Etre conscient de sa nature vocale, de ses qualités et de ses limites, c’est très bien. La soprano canadienne Marie-Eve Munger a chanté Lakmé à Saint-Etienne, elle vient d’être Isabelle dans Le Pré aux clercs à Paris : incontestablement, la virtuosité compte parmi ses points forts, mais n’a-t-elle pas d’autres atout à faire valoir ? Et est-il bien raisonnable de construire tout le programme d’un récital sur le seul suraigu ? C’est la question que se pose l’auditeur de Colorature, qui rappelle à la fois le disque Vocalises de Natalie Dessay (1998), qui incluait le Concerto pour colorature de Glière et la Vocalise en forme de habanera de Ravel, et surtout l’album Romances et chants d’oiseaux d’Elisabeth Vidal (1994), qui s’ouvrait lui aussi sur quelques mélodies de Debussy – dont « Romance » et « La Romance d’Ariel » – et proposait également le cycle Chansons pour les oiseaux de Louis Beydts.
Contrairement à ses devancières, Marie-Eve Munger n’inclut aucun air d’opéra-comique, aucune mélodie de caractère plus vif qui viendrait réveiller l’attention de l’auditeur, d’où une relative monotonie. Certes, il est difficile de conférer une réelle expressivité à des pièces où le texte se borne à un long « Ah », mais pour les poèmes ici mis en musique, on aimerait une recherche de couleurs qui identifierait mieux les différentes atmosphères, or les premières pages du disque se succèdent sans guère se distinguer les unes des autres, surtout quand l’humour pointe son nez ou quand l’aimable cède la place à l’un peu plus dramatique.
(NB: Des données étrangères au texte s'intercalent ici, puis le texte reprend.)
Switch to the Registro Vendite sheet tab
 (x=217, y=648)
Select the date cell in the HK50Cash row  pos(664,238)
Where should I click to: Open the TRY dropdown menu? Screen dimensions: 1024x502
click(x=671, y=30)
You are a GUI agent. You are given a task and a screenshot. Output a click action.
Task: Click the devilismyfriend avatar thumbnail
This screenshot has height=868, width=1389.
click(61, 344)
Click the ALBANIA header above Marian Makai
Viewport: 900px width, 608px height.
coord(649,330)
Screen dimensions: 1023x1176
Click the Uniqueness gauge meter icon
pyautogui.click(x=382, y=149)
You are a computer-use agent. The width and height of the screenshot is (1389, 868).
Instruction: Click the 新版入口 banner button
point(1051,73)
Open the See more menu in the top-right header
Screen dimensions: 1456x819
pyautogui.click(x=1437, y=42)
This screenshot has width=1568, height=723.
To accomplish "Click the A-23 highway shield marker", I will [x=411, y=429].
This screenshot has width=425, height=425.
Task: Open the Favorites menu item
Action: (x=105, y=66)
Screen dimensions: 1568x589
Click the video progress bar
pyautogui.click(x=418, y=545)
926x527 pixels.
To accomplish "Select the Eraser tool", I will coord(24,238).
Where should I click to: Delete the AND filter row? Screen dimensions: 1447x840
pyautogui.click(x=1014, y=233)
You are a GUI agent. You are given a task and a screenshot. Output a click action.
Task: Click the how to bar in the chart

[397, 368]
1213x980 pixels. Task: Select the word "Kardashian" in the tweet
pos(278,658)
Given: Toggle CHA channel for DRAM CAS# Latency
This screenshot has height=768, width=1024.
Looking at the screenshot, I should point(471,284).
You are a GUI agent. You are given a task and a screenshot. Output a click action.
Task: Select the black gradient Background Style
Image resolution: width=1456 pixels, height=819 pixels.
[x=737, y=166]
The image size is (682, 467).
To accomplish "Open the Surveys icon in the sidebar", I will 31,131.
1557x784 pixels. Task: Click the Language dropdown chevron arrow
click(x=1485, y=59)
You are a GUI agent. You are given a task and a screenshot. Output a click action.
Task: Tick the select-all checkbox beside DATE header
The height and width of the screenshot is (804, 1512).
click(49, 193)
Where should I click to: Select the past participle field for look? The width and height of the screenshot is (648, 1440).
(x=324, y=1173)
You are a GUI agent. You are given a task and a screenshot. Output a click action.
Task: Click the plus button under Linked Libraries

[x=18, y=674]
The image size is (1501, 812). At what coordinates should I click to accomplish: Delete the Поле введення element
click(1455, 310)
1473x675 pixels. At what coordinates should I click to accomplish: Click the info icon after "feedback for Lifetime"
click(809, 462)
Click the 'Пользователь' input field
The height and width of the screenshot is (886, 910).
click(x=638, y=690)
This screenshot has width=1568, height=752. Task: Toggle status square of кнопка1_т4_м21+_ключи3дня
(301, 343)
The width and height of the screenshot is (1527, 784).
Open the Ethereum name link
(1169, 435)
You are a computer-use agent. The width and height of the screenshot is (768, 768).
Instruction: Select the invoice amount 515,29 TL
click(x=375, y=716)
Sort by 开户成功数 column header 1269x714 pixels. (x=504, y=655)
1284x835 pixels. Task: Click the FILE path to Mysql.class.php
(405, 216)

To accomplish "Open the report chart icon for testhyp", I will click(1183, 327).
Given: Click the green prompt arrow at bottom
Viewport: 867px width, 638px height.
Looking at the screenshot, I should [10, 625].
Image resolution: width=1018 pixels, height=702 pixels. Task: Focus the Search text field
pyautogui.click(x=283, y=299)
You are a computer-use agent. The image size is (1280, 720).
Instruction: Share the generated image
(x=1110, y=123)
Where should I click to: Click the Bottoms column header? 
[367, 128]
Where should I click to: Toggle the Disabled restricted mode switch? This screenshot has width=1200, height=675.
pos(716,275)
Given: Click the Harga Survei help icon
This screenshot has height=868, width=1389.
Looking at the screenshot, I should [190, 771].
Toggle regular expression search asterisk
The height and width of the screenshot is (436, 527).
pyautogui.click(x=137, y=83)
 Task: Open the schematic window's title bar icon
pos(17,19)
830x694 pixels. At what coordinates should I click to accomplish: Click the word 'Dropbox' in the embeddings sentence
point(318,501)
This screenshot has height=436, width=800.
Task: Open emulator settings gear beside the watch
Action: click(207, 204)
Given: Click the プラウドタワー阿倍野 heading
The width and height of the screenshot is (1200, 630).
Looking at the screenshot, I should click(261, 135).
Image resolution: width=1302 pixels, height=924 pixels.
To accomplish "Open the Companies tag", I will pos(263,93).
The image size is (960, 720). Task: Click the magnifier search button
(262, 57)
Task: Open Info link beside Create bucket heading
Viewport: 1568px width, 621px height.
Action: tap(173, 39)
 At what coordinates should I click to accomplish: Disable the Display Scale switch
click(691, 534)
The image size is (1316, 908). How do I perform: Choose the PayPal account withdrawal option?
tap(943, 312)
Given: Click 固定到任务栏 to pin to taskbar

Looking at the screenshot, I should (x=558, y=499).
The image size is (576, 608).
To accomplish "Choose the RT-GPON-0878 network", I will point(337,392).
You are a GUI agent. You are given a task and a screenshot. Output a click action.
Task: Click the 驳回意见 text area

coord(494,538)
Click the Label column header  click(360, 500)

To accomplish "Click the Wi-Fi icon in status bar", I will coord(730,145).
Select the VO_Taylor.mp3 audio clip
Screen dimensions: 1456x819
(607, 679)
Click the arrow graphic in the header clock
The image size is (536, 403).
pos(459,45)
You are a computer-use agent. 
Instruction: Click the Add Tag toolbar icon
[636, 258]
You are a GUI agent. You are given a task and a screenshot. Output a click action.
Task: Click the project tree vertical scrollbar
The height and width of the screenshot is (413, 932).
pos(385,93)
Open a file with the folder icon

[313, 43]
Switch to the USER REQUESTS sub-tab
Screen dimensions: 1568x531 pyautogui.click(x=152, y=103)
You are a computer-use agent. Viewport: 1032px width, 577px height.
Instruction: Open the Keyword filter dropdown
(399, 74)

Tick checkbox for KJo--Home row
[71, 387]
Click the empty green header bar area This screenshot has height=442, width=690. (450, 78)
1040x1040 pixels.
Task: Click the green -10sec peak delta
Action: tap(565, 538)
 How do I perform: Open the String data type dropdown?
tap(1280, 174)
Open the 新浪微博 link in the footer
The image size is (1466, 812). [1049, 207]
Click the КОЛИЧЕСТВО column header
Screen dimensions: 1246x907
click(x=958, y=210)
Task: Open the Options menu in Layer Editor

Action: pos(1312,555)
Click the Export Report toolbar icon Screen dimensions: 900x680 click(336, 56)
C’est d’autant plus dommage que le programme sort un peu des sentiers battus. Composées par Louis Beydts pour Janine Micheau, les Chansons pour les oiseaux de 1948 sur des poèmes de Paul Fort ne sont pas si souvent enregistrées, et l’on est heureux de les entendre ici ; commande de Lily Pons qui les créa en 1941, les tout aussi rares Chansons de Ronsard de Darius Milhaud, compositeur dont le centenaire en 2014 semble n’avoir suscité qu’une relative indifférence, à quelques exceptions près. Les Debussy de jeunesse inspiré par Marie-Blanche Vasnier ont en revanche été beaucoup gravés ces derniers temps.
Un autre souci de ce disque, c’est une certaine acidité du timbre dans les notes les plus hautes, acidité qui ne nous avait pas frappé à la scène, mais que l’accumulation de morceaux sollicitant le suraigu rend ici particulièrement sensible. Est-ce la prise de son, est-ce le studio ? Toujours est-il que Marie-Eve Munger suscite une impression bien plus exaltante lorsqu’elle a un rôle entier à interpréter, un personnage à nourrir. Les qualités de diction remarquées dans Lakmé ou Le Pré aux clercs ne suscitent pas ici un investissement de l’interprète qui permettrait de dépasser la pure virtuosité ou le simple agrément pour vraiment éveiller l’attention. Et l’on pourrait souhaiter qu’elle se consacre à des partitions plus satisfaisante pour son excellente accompagnatrice, la pianiste Louise-Andrée Baril, qui mérite mieux que la version piano du concerto-guimauve de Glière. Marie-Eve Munger n’est pas une oiselle, elle vaut bien mieux que cela, ses prestations nous l’ont prouvé : il lui appartient désormais de composer un récital qui sollicite son imagination et sa sensibilité autant que ses compétences techniques, et elle nous livrera un disque sans doute plus marquant.